Book The Broadway Song Companion

Download or read book The Broadway Song Companion written by David P. DeVenney and published by Scarecrow Press. This book was released on 2000-01-01 with total page 228 pages. Available in PDF, EPUB and Kindle. Book excerpt: The Broadway Song Companion is the first complete guide and access point to the vast literature of the Broadway musical for the solo performer. Designed with the working actor in mind, the volume lists every song from over 210 Broadway shows, giving the name of the character(s) who sing(s) the song, its exact vocal range, and categorizing each by song style (uptempo, narrative ballad, swing ballad, moderate character piece, etc.). A number of indexes to the volume list titles of songs, first lines, composer's and lyricist's names, and each song by voice type. For instance, a soprano looking for a ballad to sing will find every song in that category in the index. All solos, duets, and trios are indexed in this manner, with quartets and larger ensembles listed by voice type.

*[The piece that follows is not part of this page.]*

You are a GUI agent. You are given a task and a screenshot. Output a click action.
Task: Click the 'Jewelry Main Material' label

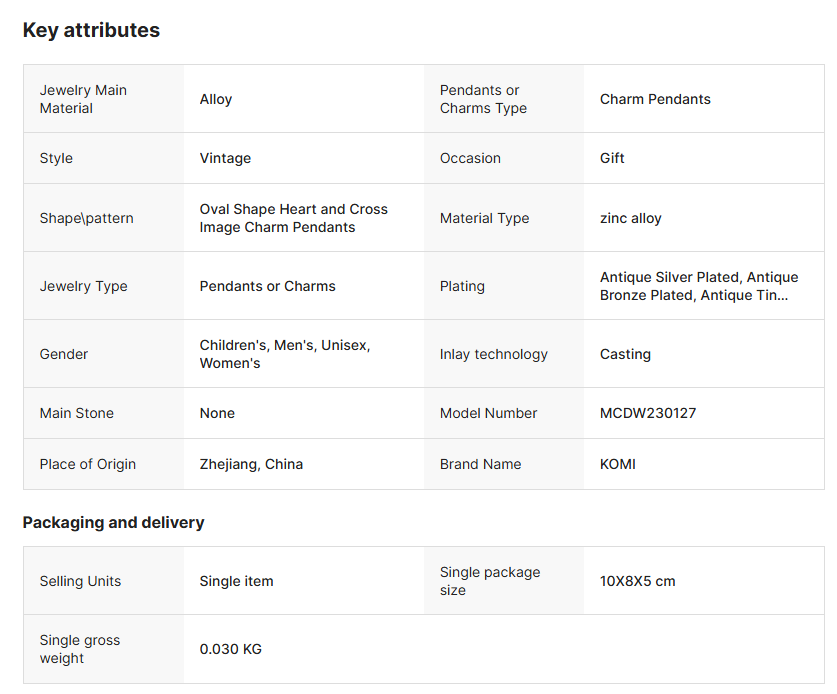tap(83, 99)
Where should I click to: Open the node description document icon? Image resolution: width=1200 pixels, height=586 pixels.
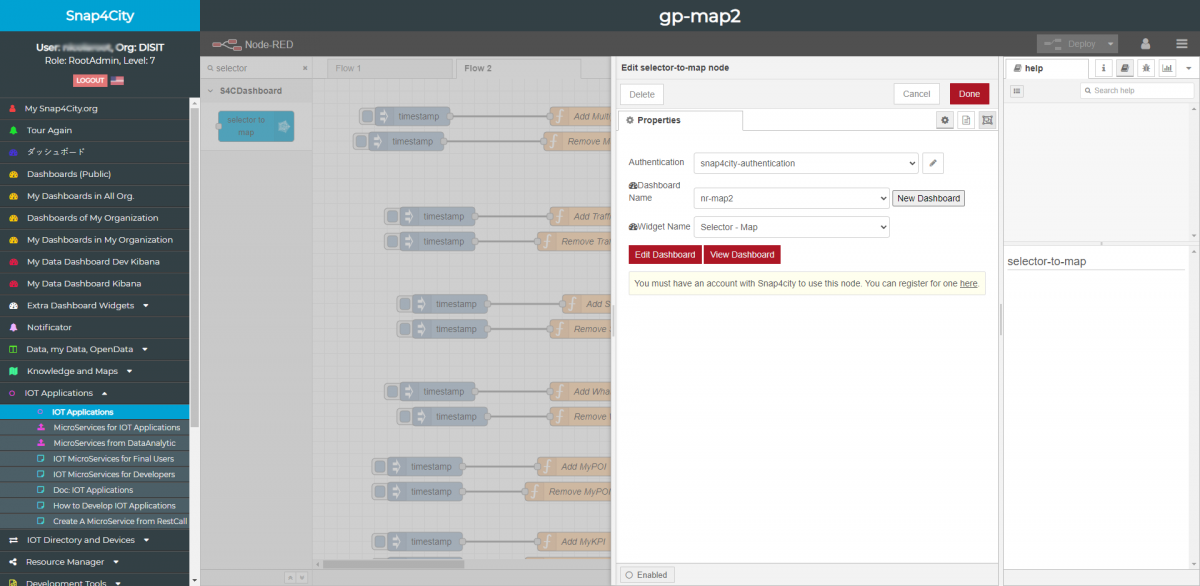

Furthermore, the instant breakdowns (how many lead characters, who sings what song, and the range requirements of each character) will be a valuable resource to directors and producers.

Book American Song

    Book Details:
  • Author : Ken Bloom
  • Publisher :
  • Release : 2001
  • ISBN :
  • Pages : 1040 pages

Download or read book American Song written by Ken Bloom and published by . This book was released on 2001 with total page 1040 pages. Available in PDF, EPUB and Kindle. Book excerpt:

Book From Handel to Hendrix

Download or read book From Handel to Hendrix written by Michael Chanan and published by Verso. This book was released on 1999-12-17 with total page 364 pages. Available in PDF, EPUB and Kindle. Book excerpt: This study examines the composer as a public figure. It examines the fate of the composer through successive incarnations and investigates a range of themes such as subjectivity and identity.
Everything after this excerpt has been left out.